O casal acabaria por ser levado para o Hospital Distrital de Salisbury, onde se encontra nos cuidados intensivos. Ao descobrir-se a identidade do homem, o enredo começou a complicar-se. A vítima é o coronel Sergei Skripal, um antigo espião russo que em agosto de 2006 foi considerado culpado de alta traição por um tribunal militar de Moscovo, por alegadamente ter passado, desde a década de 90, segredos russos aos serviços secretos britânicos, entre os quais listas de agentes russos a atuar em solo europeu, informação pela qual teria recebido cerca de 100 mil euros. Seria condenado a 13 anos de prisão e despojado de todos os títulos e cargos.
Mas em 2010 recebeu um indulto do presidente Medvedev e foi libertado no âmbito de um programa de troca de prisioneiros entre a Rússia e os Estados Unidos: dez russos libertados pelo FBI contra quatro espiões que se encontravam em prisões russas – além de Skripal, mais três agentes, entre os quais Anna Chapman, uma russa que depois de viver em Inglaterra e nos Estados Unidos trabalhava no seu país natal como modelo e apresentadora de televisão. Quando foi detida, em 2010, a imprensa apodou-a de “a mais charmosa agente secreta russa”.

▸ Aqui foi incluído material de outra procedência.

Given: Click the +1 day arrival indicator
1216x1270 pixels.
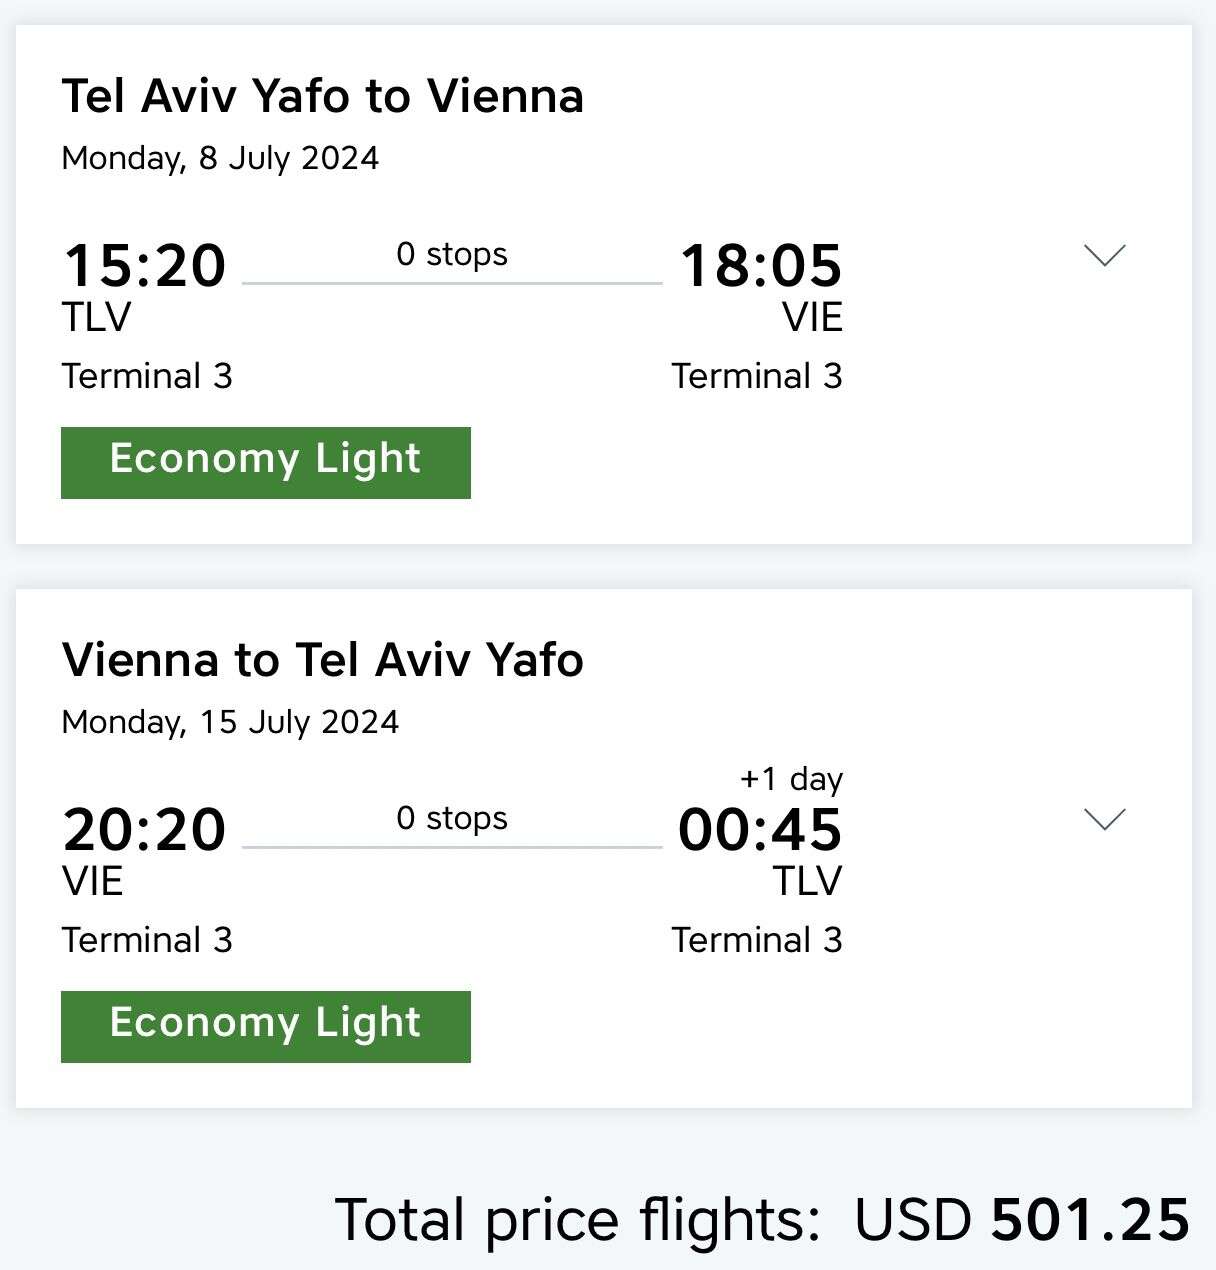Looking at the screenshot, I should 791,779.
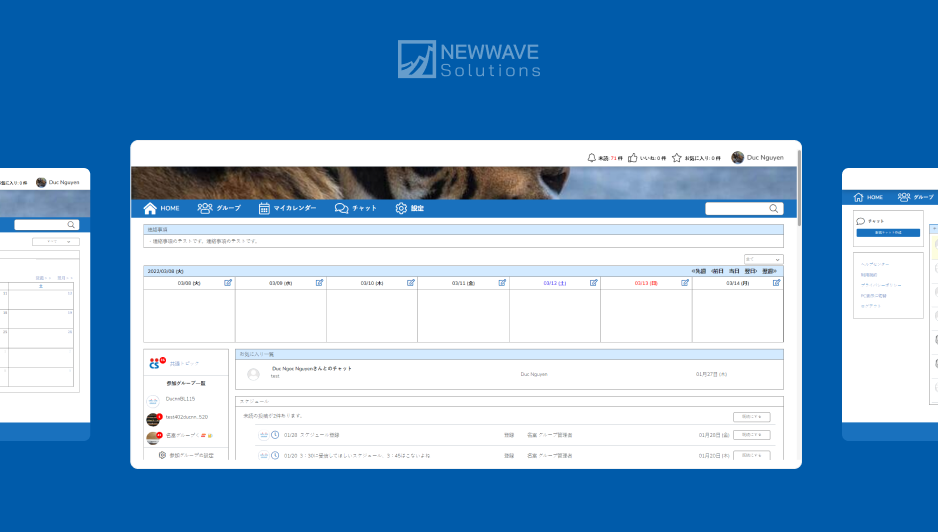
Task: Open favorites via the star icon
Action: (677, 158)
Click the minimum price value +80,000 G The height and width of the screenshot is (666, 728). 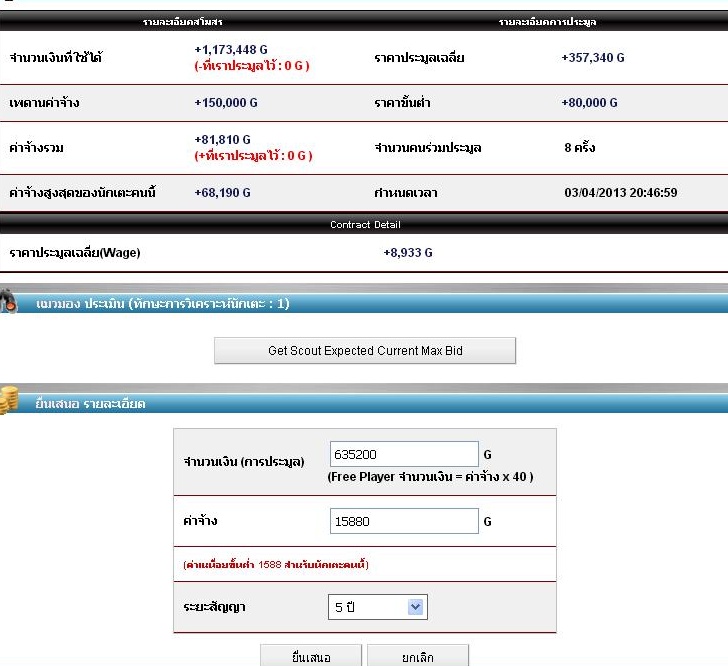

Depois da troca de prisioneiros, no aeroporto de Viena, Skripal exilou-se em Inglaterra, onde desde então vivia incógnito.
Historial de envenenamentos Face à descoberta do casal no centro comercial de Salisbury, vários locais foram isolados e chamadas equipas de descontaminação. A substância que deixou o antigo espião e a mulher que o acompanhava às portas da morte ainda não foi identificada. No entanto, a Rússia tem um longo historial de uso de venenos: já em 1917 o monge Grigori Rasputine, conselheiro do último czar, foi envenenado antes de morrer às mãos do príncipe Félix Yussopov. Já no nosso século, ficou célebre o caso do também espião Alexander Litvinenko, que em 2006 morreu num hospital de Londres por intoxicação com polónio-210 quando investigava o assassínio da opositora Anna Politovskaia.
Tendo em conta o cadastro de Skripal, não parece demasiado ousado supor que também poderá ter sido mandado assassinar.